Example of variable being set in all replica nodes, assuming three nodes:
SET GLOBAL wsrep_sst_donor = "galera001,galera000"
Note: in order to set the global variable wsrep_sst_donor, proper privileges are required for the monitor user that connects to cluster nodes. This option is disabled by default and was introduced in MaxScale 2.1.0.
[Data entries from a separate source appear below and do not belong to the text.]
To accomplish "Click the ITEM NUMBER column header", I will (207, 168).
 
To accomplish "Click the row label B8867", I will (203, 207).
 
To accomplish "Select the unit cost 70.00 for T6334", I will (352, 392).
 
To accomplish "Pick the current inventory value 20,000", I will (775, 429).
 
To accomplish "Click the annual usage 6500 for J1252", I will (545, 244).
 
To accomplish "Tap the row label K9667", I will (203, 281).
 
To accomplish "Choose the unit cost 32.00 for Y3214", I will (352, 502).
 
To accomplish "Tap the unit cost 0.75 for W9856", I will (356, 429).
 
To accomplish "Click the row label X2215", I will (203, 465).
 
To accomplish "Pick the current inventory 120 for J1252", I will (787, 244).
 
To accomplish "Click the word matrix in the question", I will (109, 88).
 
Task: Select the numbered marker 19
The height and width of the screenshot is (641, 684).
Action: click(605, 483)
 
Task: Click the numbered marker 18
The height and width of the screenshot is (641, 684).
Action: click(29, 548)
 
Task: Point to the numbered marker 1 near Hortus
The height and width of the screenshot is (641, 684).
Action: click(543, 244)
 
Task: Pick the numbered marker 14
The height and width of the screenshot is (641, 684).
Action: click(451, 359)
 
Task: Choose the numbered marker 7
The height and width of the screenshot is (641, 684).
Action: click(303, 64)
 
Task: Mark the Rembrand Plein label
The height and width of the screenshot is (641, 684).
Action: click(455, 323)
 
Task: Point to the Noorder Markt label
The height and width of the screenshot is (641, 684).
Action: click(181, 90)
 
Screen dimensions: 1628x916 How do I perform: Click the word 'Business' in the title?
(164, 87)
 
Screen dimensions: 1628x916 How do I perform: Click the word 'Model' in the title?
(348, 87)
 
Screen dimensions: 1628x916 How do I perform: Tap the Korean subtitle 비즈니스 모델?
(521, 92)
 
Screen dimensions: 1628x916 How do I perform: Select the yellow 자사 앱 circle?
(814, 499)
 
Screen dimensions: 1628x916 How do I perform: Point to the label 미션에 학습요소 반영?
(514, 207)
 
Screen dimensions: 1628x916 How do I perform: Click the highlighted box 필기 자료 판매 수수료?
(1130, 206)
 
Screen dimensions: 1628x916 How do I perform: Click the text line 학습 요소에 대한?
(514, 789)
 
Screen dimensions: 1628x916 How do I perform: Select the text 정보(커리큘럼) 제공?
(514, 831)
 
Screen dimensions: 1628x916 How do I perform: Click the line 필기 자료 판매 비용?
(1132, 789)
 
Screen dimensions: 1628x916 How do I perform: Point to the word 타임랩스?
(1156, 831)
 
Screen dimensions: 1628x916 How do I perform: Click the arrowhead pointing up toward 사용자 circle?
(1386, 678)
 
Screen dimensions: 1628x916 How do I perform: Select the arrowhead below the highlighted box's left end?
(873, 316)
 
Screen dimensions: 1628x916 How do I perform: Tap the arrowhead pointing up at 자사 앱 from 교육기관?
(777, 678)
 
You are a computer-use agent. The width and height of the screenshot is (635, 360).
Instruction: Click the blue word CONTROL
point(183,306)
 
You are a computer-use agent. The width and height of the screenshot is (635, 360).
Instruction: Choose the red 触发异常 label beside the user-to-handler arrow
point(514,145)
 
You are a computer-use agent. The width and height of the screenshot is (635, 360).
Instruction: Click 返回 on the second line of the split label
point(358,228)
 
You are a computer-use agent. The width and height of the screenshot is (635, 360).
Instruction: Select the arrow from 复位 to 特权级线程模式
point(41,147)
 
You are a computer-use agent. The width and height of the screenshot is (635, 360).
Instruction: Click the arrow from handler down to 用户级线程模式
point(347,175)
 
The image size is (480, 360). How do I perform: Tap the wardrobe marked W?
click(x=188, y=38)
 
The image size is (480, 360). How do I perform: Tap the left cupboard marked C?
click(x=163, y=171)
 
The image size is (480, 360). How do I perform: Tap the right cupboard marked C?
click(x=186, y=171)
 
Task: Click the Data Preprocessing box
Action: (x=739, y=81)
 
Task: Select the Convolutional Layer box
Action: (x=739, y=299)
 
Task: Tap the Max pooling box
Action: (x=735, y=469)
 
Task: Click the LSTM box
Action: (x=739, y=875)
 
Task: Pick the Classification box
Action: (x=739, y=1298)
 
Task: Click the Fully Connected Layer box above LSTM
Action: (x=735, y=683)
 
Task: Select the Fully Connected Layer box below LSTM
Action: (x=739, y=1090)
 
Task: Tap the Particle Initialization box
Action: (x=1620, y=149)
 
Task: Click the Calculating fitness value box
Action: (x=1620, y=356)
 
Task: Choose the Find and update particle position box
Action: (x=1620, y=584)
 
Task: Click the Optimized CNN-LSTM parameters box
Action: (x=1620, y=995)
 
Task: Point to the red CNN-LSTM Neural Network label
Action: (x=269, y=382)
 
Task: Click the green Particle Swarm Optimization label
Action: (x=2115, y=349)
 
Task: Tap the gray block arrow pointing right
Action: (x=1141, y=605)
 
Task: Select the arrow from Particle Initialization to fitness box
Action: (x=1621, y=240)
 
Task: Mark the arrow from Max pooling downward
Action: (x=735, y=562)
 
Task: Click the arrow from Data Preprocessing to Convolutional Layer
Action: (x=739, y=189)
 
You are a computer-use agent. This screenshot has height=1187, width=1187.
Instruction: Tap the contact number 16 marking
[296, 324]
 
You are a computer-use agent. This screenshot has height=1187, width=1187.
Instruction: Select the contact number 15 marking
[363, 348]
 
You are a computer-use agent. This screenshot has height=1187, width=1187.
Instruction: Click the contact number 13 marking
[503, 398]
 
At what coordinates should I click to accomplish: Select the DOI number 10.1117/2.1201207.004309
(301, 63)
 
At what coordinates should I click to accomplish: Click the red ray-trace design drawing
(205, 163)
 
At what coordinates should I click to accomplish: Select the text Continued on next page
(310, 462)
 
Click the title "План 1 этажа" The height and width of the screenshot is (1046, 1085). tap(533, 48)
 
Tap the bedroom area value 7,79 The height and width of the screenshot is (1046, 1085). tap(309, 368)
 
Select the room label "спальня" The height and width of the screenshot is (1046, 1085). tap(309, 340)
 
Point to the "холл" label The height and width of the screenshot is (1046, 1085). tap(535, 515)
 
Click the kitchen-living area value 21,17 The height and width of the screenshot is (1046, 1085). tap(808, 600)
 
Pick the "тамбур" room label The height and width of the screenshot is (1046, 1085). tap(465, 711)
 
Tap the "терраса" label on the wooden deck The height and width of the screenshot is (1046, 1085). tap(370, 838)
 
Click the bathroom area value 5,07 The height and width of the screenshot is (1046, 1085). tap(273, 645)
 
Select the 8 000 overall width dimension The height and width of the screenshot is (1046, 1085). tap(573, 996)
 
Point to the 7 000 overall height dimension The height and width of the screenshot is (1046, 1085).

Interaction with Server Priorities
If the use_priority
option is set and a server is configured with the
priority=<int>
parameter, galeramon will use that as the basis on which the
primary node is chosen. This requires the disable_master_role_setting
to be
undefined or disabled. The server with the lowest positive value of priority
will be chosen as the primary node when a replacement Galera node is promoted to
a primary server inside MaxScale. If all candidate servers have the same
priority, the order of the servers in the servers
parameter dictates which is
chosen as the primary.
Nodes with a negative value (priority < 0) will never be chosen as the
primary. This allows you to mark some servers as permanent replicas by assigning a
non-positive value into priority. Nodes with the default priority of 0 are
only selected if no nodes with higher priority are present and the normal node
selection rules apply to them (i.e. selection is based on wsrep_local_index
).
Here is an example.
[node-1] type=server address=192.168.122.101 port=3306 priority=1 [node-2] type=server address=192.168.122.102 port=3306 priority=3 [node-3] type=server address=192.168.122.103 port=3306 priority=2 [node-4] type=server address=192.168.122.104 port=3306 priority=-1
In this example node-1
is always used as the primary if available. If node-1
is not available, then the next node with the highest priority rank is used. In
this case it would be node-3
. If both node-1
and node-3
were down, then
node-2
would be used. Because node-4
has a value of -1 in priority, it
will never be the primary. Nodes without priority parameter are considered as
having a priority of 0 and will be used only if all nodes with a positive
priority value are not available.
With priority ranks you can control the order in which MaxScale chooses the primary node. This will allow for a controlled failure and replacement of nodes.